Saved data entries
++++++++++++++++++++

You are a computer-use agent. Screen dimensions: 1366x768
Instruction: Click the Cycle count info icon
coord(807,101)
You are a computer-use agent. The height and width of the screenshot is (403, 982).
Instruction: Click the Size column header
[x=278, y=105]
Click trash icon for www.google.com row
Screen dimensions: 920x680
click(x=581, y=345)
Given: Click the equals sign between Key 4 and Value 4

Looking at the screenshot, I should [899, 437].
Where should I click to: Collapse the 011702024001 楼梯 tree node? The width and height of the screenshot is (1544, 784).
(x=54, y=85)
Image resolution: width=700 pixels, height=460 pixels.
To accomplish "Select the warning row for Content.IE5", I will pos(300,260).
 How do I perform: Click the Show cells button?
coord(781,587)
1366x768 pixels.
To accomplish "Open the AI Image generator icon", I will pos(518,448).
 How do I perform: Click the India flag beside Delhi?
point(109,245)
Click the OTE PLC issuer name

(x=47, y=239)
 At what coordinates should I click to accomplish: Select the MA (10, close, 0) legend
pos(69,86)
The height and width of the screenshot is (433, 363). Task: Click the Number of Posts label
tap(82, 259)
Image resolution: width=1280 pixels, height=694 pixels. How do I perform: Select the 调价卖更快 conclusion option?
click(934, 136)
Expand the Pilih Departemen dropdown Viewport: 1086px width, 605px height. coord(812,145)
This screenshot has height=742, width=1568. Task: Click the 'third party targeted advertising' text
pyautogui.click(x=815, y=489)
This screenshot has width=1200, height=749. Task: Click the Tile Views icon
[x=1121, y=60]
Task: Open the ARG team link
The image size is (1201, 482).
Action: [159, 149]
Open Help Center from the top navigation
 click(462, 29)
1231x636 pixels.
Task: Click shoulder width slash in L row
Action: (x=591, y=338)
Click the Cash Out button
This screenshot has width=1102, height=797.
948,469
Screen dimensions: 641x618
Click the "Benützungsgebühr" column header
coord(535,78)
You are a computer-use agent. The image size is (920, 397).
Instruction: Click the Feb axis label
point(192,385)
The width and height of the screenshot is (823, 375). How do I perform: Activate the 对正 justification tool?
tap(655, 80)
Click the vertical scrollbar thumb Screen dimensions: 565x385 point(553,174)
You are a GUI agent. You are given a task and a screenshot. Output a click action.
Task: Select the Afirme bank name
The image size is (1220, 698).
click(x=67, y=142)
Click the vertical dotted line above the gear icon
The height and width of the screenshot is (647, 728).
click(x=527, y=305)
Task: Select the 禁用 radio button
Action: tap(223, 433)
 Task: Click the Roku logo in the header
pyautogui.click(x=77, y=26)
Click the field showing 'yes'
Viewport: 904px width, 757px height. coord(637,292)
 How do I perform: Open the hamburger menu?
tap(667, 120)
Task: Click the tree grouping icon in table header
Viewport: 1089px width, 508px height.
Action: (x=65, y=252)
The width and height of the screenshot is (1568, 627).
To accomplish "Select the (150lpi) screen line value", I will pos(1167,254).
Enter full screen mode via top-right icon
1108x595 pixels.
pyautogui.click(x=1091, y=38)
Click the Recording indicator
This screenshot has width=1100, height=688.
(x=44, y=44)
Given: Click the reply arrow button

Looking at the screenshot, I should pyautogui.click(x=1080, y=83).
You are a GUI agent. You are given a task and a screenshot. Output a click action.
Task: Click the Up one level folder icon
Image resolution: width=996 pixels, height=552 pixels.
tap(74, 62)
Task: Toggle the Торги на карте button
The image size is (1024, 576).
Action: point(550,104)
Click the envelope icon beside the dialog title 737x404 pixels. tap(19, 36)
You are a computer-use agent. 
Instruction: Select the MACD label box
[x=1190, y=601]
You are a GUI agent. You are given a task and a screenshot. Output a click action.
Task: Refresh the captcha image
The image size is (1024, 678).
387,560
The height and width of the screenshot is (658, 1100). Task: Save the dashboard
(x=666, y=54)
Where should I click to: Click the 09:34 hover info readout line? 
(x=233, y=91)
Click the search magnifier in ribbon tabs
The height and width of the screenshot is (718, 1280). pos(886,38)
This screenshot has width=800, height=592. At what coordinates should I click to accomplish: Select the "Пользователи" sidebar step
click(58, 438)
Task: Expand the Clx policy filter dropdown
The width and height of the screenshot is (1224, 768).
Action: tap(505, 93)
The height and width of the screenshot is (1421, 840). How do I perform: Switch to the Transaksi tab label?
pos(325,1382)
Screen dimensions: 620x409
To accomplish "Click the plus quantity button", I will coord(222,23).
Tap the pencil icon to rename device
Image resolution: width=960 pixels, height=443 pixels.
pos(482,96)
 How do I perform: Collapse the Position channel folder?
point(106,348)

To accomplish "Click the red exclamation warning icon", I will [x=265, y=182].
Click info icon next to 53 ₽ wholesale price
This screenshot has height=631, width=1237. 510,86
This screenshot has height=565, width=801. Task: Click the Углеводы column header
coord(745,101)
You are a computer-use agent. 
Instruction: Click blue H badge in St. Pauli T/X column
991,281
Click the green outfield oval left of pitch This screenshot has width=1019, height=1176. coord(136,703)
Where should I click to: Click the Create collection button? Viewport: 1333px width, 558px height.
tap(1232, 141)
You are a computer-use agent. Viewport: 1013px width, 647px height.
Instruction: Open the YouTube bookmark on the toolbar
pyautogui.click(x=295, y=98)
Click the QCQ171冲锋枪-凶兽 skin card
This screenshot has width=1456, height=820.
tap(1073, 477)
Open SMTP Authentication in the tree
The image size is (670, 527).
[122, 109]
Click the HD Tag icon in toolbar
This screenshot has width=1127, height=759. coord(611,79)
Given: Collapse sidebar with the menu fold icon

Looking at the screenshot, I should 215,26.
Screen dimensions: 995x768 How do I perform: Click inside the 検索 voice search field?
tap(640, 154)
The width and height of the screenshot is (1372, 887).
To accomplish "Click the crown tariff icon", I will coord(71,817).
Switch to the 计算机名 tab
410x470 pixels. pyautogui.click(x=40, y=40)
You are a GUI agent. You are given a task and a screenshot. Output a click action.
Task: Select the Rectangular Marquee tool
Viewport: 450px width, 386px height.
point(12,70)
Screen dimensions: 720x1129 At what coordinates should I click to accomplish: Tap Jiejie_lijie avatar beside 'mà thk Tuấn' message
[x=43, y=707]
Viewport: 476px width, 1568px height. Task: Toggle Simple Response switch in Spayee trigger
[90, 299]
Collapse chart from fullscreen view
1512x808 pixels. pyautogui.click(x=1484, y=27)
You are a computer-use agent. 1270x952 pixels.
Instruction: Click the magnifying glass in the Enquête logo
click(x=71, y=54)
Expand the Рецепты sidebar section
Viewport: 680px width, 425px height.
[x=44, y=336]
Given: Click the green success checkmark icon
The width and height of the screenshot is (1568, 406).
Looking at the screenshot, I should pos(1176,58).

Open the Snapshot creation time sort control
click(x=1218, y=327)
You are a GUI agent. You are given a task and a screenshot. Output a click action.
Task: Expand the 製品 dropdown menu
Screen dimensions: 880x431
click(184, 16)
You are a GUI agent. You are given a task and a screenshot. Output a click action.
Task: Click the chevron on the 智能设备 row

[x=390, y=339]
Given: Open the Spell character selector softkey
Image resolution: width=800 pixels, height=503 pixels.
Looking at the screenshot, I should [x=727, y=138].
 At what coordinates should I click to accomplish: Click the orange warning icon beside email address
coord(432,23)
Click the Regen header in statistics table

++++++++++++++++++++

▶ _What needs to be done_
Each record above must be output without any alteration.

▶ _Answer below_
You are a computer-use agent. Screen dimensions: 1366x768
Instruction: Click the Cycle count info icon
coord(807,101)
You are a computer-use agent. The height and width of the screenshot is (403, 982).
Instruction: Click the Size column header
[x=278, y=105]
Click trash icon for www.google.com row
Screen dimensions: 920x680
click(x=581, y=345)
Given: Click the equals sign between Key 4 and Value 4

Looking at the screenshot, I should [899, 437].
Where should I click to: Collapse the 011702024001 楼梯 tree node? The width and height of the screenshot is (1544, 784).
(x=54, y=85)
Image resolution: width=700 pixels, height=460 pixels.
To accomplish "Select the warning row for Content.IE5", I will pos(300,260).
 How do I perform: Click the Show cells button?
coord(781,587)
1366x768 pixels.
To accomplish "Open the AI Image generator icon", I will pos(518,448).
 How do I perform: Click the India flag beside Delhi?
point(109,245)
Click the OTE PLC issuer name

(x=47, y=239)
 At what coordinates should I click to accomplish: Select the MA (10, close, 0) legend
pos(69,86)
The height and width of the screenshot is (433, 363). Task: Click the Number of Posts label
tap(82, 259)
Image resolution: width=1280 pixels, height=694 pixels. How do I perform: Select the 调价卖更快 conclusion option?
click(934, 136)
Expand the Pilih Departemen dropdown Viewport: 1086px width, 605px height. coord(812,145)
This screenshot has height=742, width=1568. Task: Click the 'third party targeted advertising' text
pyautogui.click(x=815, y=489)
This screenshot has width=1200, height=749. Task: Click the Tile Views icon
[x=1121, y=60]
Task: Open the ARG team link
The image size is (1201, 482).
Action: [159, 149]
Open Help Center from the top navigation
 click(462, 29)
1231x636 pixels.
Task: Click shoulder width slash in L row
Action: (x=591, y=338)
Click the Cash Out button
This screenshot has width=1102, height=797.
948,469
Screen dimensions: 641x618
Click the "Benützungsgebühr" column header
coord(535,78)
You are a computer-use agent. The image size is (920, 397).
Instruction: Click the Feb axis label
point(192,385)
The width and height of the screenshot is (823, 375). How do I perform: Activate the 对正 justification tool?
tap(655, 80)
Click the vertical scrollbar thumb Screen dimensions: 565x385 point(553,174)
You are a GUI agent. You are given a task and a screenshot. Output a click action.
Task: Select the Afirme bank name
The image size is (1220, 698).
click(x=67, y=142)
Click the vertical dotted line above the gear icon
The height and width of the screenshot is (647, 728).
click(x=527, y=305)
Task: Select the 禁用 radio button
Action: tap(223, 433)
 Task: Click the Roku logo in the header
pyautogui.click(x=77, y=26)
Click the field showing 'yes'
Viewport: 904px width, 757px height. coord(637,292)
 How do I perform: Open the hamburger menu?
tap(667, 120)
Task: Click the tree grouping icon in table header
Viewport: 1089px width, 508px height.
Action: (x=65, y=252)
The width and height of the screenshot is (1568, 627).
To accomplish "Select the (150lpi) screen line value", I will pos(1167,254).
Enter full screen mode via top-right icon
1108x595 pixels.
pyautogui.click(x=1091, y=38)
Click the Recording indicator
This screenshot has width=1100, height=688.
(x=44, y=44)
Given: Click the reply arrow button

Looking at the screenshot, I should pyautogui.click(x=1080, y=83).
You are a GUI agent. You are given a task and a screenshot. Output a click action.
Task: Click the Up one level folder icon
Image resolution: width=996 pixels, height=552 pixels.
tap(74, 62)
Task: Toggle the Торги на карте button
The image size is (1024, 576).
Action: point(550,104)
Click the envelope icon beside the dialog title 737x404 pixels. tap(19, 36)
You are a computer-use agent. 
Instruction: Select the MACD label box
[x=1190, y=601]
You are a GUI agent. You are given a task and a screenshot. Output a click action.
Task: Refresh the captcha image
The image size is (1024, 678).
387,560
The height and width of the screenshot is (658, 1100). Task: Save the dashboard
(x=666, y=54)
Where should I click to: Click the 09:34 hover info readout line? 
(x=233, y=91)
Click the search magnifier in ribbon tabs
The height and width of the screenshot is (718, 1280). pos(886,38)
This screenshot has width=800, height=592. At what coordinates should I click to accomplish: Select the "Пользователи" sidebar step
click(58, 438)
Task: Expand the Clx policy filter dropdown
The width and height of the screenshot is (1224, 768).
Action: tap(505, 93)
The height and width of the screenshot is (1421, 840). How do I perform: Switch to the Transaksi tab label?
pos(325,1382)
Screen dimensions: 620x409
To accomplish "Click the plus quantity button", I will coord(222,23).
Tap the pencil icon to rename device
Image resolution: width=960 pixels, height=443 pixels.
pos(482,96)
 How do I perform: Collapse the Position channel folder?
point(106,348)

To accomplish "Click the red exclamation warning icon", I will [x=265, y=182].
Click info icon next to 53 ₽ wholesale price
This screenshot has height=631, width=1237. 510,86
This screenshot has height=565, width=801. Task: Click the Углеводы column header
coord(745,101)
You are a computer-use agent. 
Instruction: Click blue H badge in St. Pauli T/X column
991,281
Click the green outfield oval left of pitch This screenshot has width=1019, height=1176. coord(136,703)
Where should I click to: Click the Create collection button? Viewport: 1333px width, 558px height.
tap(1232, 141)
You are a computer-use agent. Viewport: 1013px width, 647px height.
Instruction: Open the YouTube bookmark on the toolbar
pyautogui.click(x=295, y=98)
Click the QCQ171冲锋枪-凶兽 skin card
This screenshot has width=1456, height=820.
tap(1073, 477)
Open SMTP Authentication in the tree
The image size is (670, 527).
[122, 109]
Click the HD Tag icon in toolbar
This screenshot has width=1127, height=759. coord(611,79)
Given: Collapse sidebar with the menu fold icon

Looking at the screenshot, I should 215,26.
Screen dimensions: 995x768 How do I perform: Click inside the 検索 voice search field?
tap(640, 154)
The width and height of the screenshot is (1372, 887).
To accomplish "Click the crown tariff icon", I will coord(71,817).
Switch to the 计算机名 tab
410x470 pixels. pyautogui.click(x=40, y=40)
You are a GUI agent. You are given a task and a screenshot. Output a click action.
Task: Select the Rectangular Marquee tool
Viewport: 450px width, 386px height.
point(12,70)
Screen dimensions: 720x1129 At what coordinates should I click to accomplish: Tap Jiejie_lijie avatar beside 'mà thk Tuấn' message
[x=43, y=707]
Viewport: 476px width, 1568px height. Task: Toggle Simple Response switch in Spayee trigger
[90, 299]
Collapse chart from fullscreen view
1512x808 pixels. pyautogui.click(x=1484, y=27)
You are a computer-use agent. 1270x952 pixels.
Instruction: Click the magnifying glass in the Enquête logo
click(x=71, y=54)
Expand the Рецепты sidebar section
Viewport: 680px width, 425px height.
[x=44, y=336]
Given: Click the green success checkmark icon
The width and height of the screenshot is (1568, 406).
Looking at the screenshot, I should pos(1176,58).

Open the Snapshot creation time sort control
click(x=1218, y=327)
You are a GUI agent. You are given a task and a screenshot. Output a click action.
Task: Expand the 製品 dropdown menu
Screen dimensions: 880x431
click(184, 16)
You are a GUI agent. You are given a task and a screenshot. Output a click action.
Task: Click the chevron on the 智能设备 row

[x=390, y=339]
Given: Open the Spell character selector softkey
Image resolution: width=800 pixels, height=503 pixels.
Looking at the screenshot, I should [x=727, y=138].
 At what coordinates should I click to accomplish: Click the orange warning icon beside email address
coord(432,23)
Click the Regen header in statistics table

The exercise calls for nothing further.